К лету нравственная деградация, девальвация ценности человека достигли предела: множество мёртвых тел, «которые каждый день и чуть ли не каждый час подносили к церквам», невозможно стало хоронить по закреплённому традицией обряду, потому «на переполненных кладбищах при церквах рыли преогромные ямы и туда опускали целыми сотнями трупы, которые только успевали подносить к храмам. Клали их в ряд, словно тюки с товаром в корабельном трюме, потом посыпали землёй, потом клали ещё один ряд — и так до тех пор, пока яма не заполнялась доверху». Это притом, что «старый обычай требовал, чтобы для каждого покойника было отведено особое место». Это Флоренция. Не то ли самое происходило в Париже?

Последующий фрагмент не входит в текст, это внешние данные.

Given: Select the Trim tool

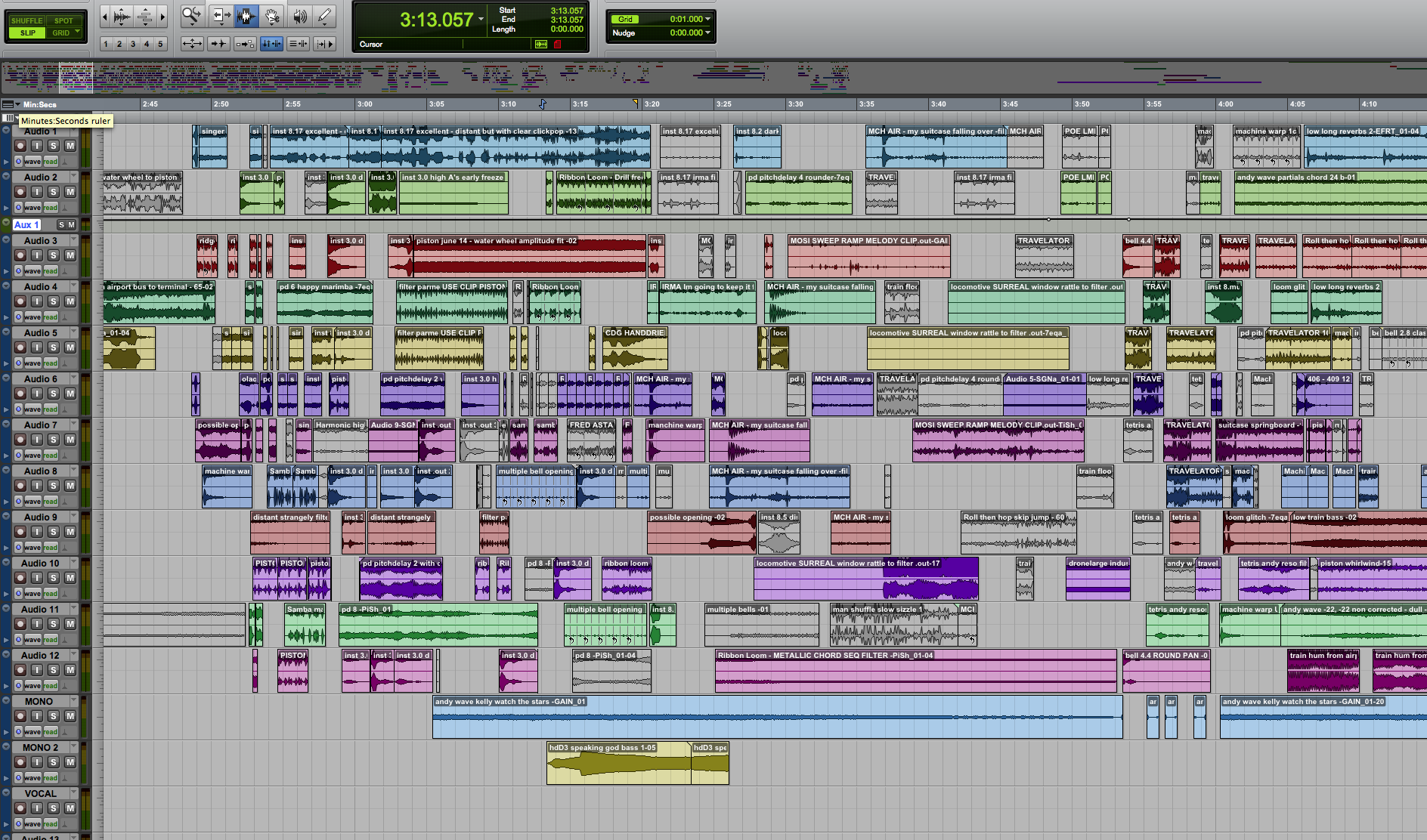Looking at the screenshot, I should coord(220,16).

К осени сорок девятого пик кошмара, по крайней мере в Париже, остался позади. Но, однажды придя, болезнь уже не уйдёт. За первым мощным ударом последуют «афтершоки», изнуряя и без того измученную войной Францию: первый раз пятнадцать лет спустя, потом ещё через три года, потом через два, потом через семь с жестокостью, напомнившей год сорок восьмой. И далее — весь пятнадцатый век с недолгими перерывами и ещё три столетия, пока агрессивный пасюк, наступая из Заволжья, не разгромит всеевропейскую империю чёрных крыс.

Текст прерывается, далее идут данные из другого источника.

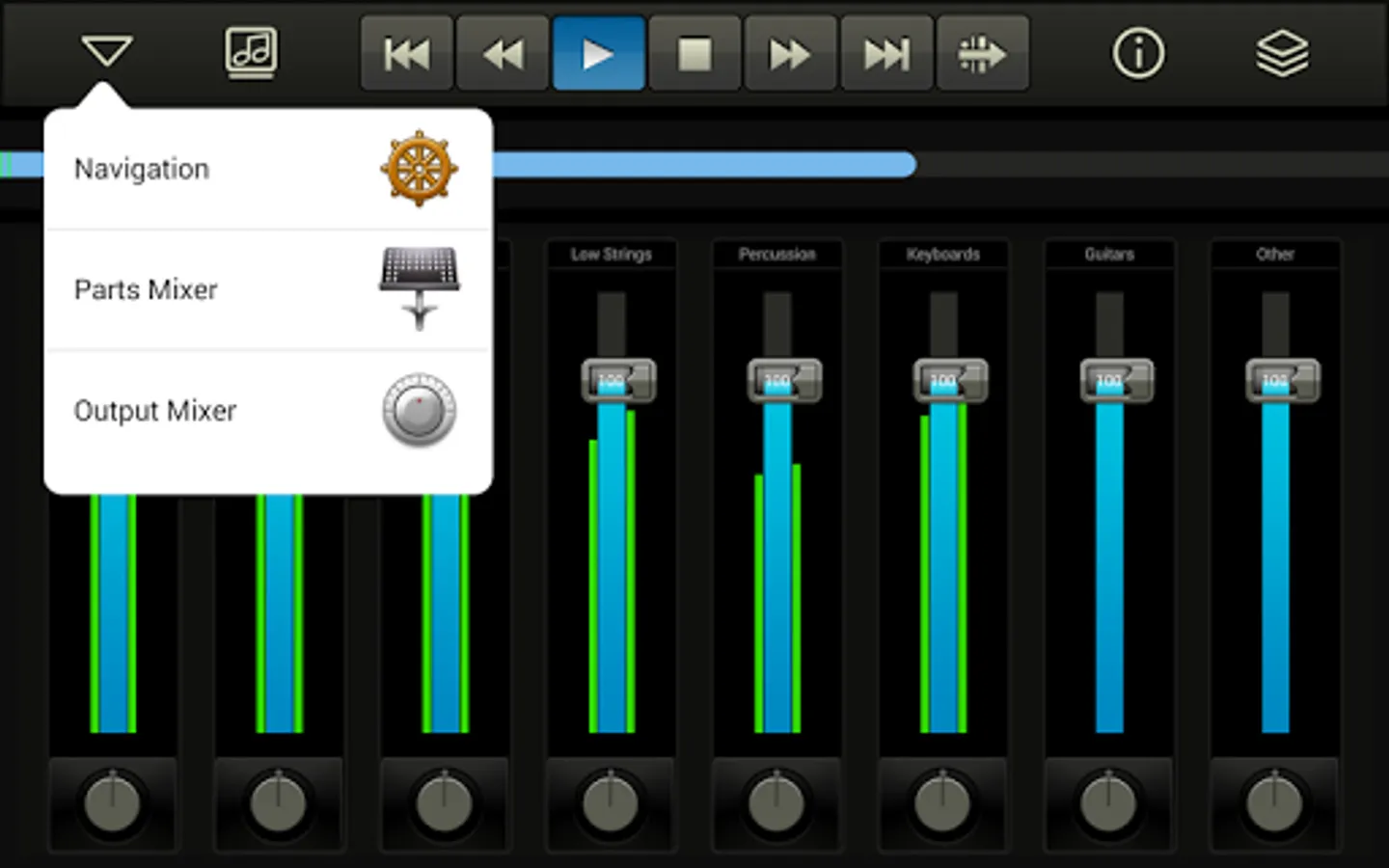Select Navigation from the popup menu

click(268, 169)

В числе первых последствий Чёрной смерти был бум на рынке рабочей силы. В городах, в частности, в вечно благополучном, привилегированном Париже, мастеров любого ремесла, какое ни возьми, выжило больше, чем младшего персонала: подмастерьев, учеников, слуг, приказчиков в торговых заведениях. Для самоощущения мелкого трудового люда это был положительный факт: может быть, впервые многие, привыкшие к подчинённому положению, почувствовали, что их рабочие руки, их навыки — товар, и этот товар стоит дорого. Мастера, конкурируя между собой за работников, поднимали зарплаты. Королевская администрация, спасая монету от неизбежной в таких условиях девальвации и рынок от безудержной инфляции, издавала за подписью монарха ордонансы, запрещавшие повышение зарплат. Тщетно: законы рынка оказались сильнее. Ремесленные корпорации, борясь с притоком иногородних, многие из которых претендовали на статус мастера, нарушая бесконкурентную цеховую стабильность, добивались ограничений на право заниматься ремеслом. Это на время ослабило конкуренцию, затормозило промышленный рост, но капитализм, с его «анархией производства» и, говоря словами одного мыслителя, «разрушающим созиданием», уже постучался в городские ворота.

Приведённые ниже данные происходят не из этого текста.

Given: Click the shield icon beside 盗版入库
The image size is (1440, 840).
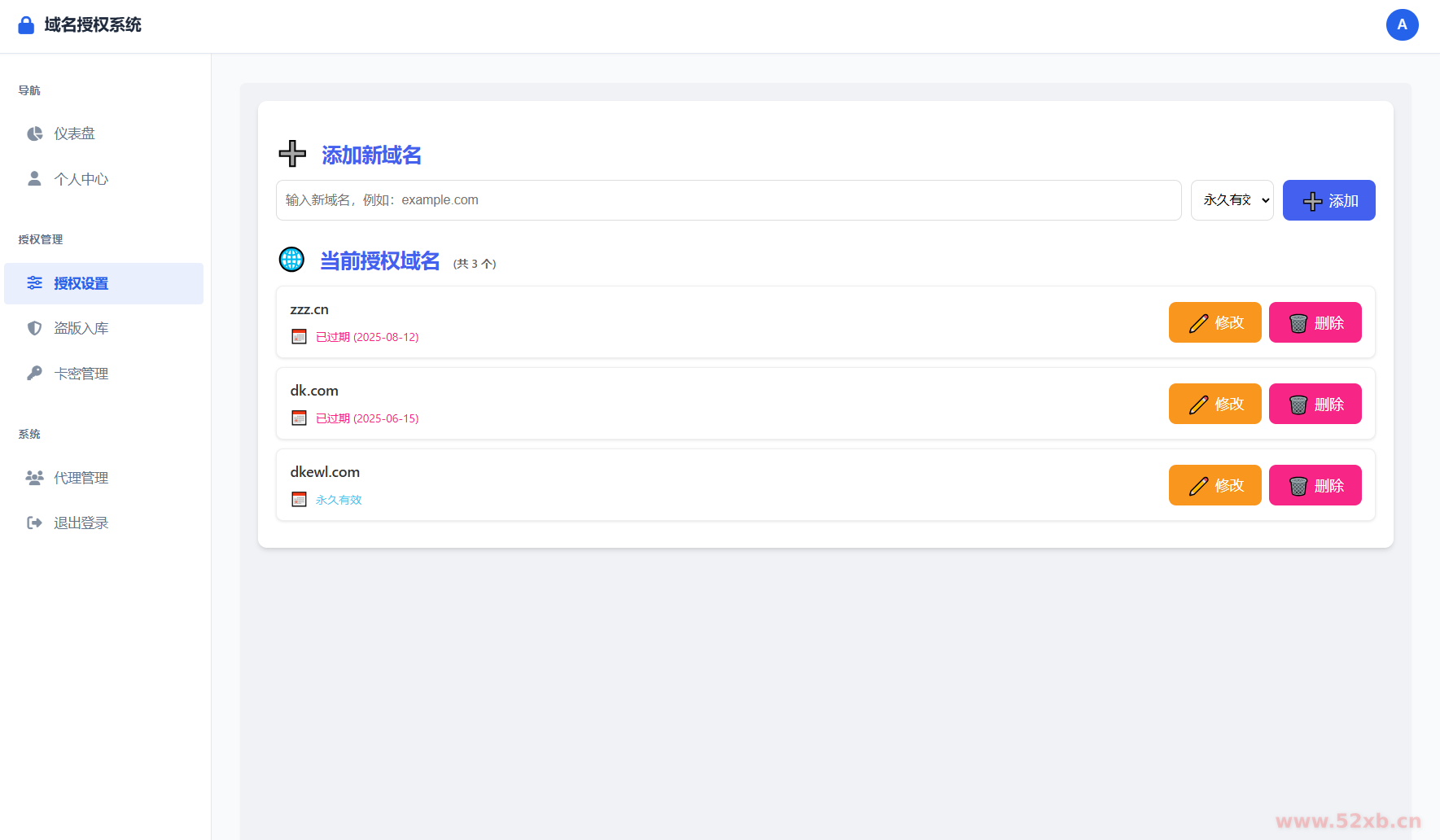Looking at the screenshot, I should 34,328.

На селе чума породила застой. Городские потребители сельхозпродукции массово вымерли, цены на зерно и другие дары земли упали, притом что не росли и до пандемии. Середняк, раньше нанимавший батраков, оставлял теперь землю невозделанной: работники требовали за труд больше, чем была бы выручка от урожая на городском рынке. Город ростом зарплат вытягивал из села самых работящих. Как ни странно, деревенская беднота страдала от кризиса меньше середняков и сеньоров-землевладельцев: бедняку было куда податься, собственник не мог бросить своё хозяйство. Продать тоже не мог: не нашлось бы покупателя. Иметь тягловых лошадей, хороший плуг с окованным железом лемехом, следить за новинками в земледелии, повышавшими урожайность, — все эти преимущества передового зажиточного крестьянина, сельского буржуа, потеряли теперь смысл. И середняк, самый массовый в те времена сельчанин, опора деревни, страдал. Он помнил годы, недавние, когда жить было совсем неплохо, удавалось даже делать накопления. Теперь всё обвалилось, и путей к восстановлению не просматривалось. Сельчане прекрасно понимали рыночную конъюнктуру. Когда жизнь долго была хорошей, а потом стала плохой — это особенно тяжело и вызывает безадресный гнев: кому и на кого жаловаться? Гнев накапливается. Когда-нибудь он, не исключено, прорвётся бунтом, мятежом. Бедняки обычно не восстают, восстают середняки, и восстание их — явление грозное.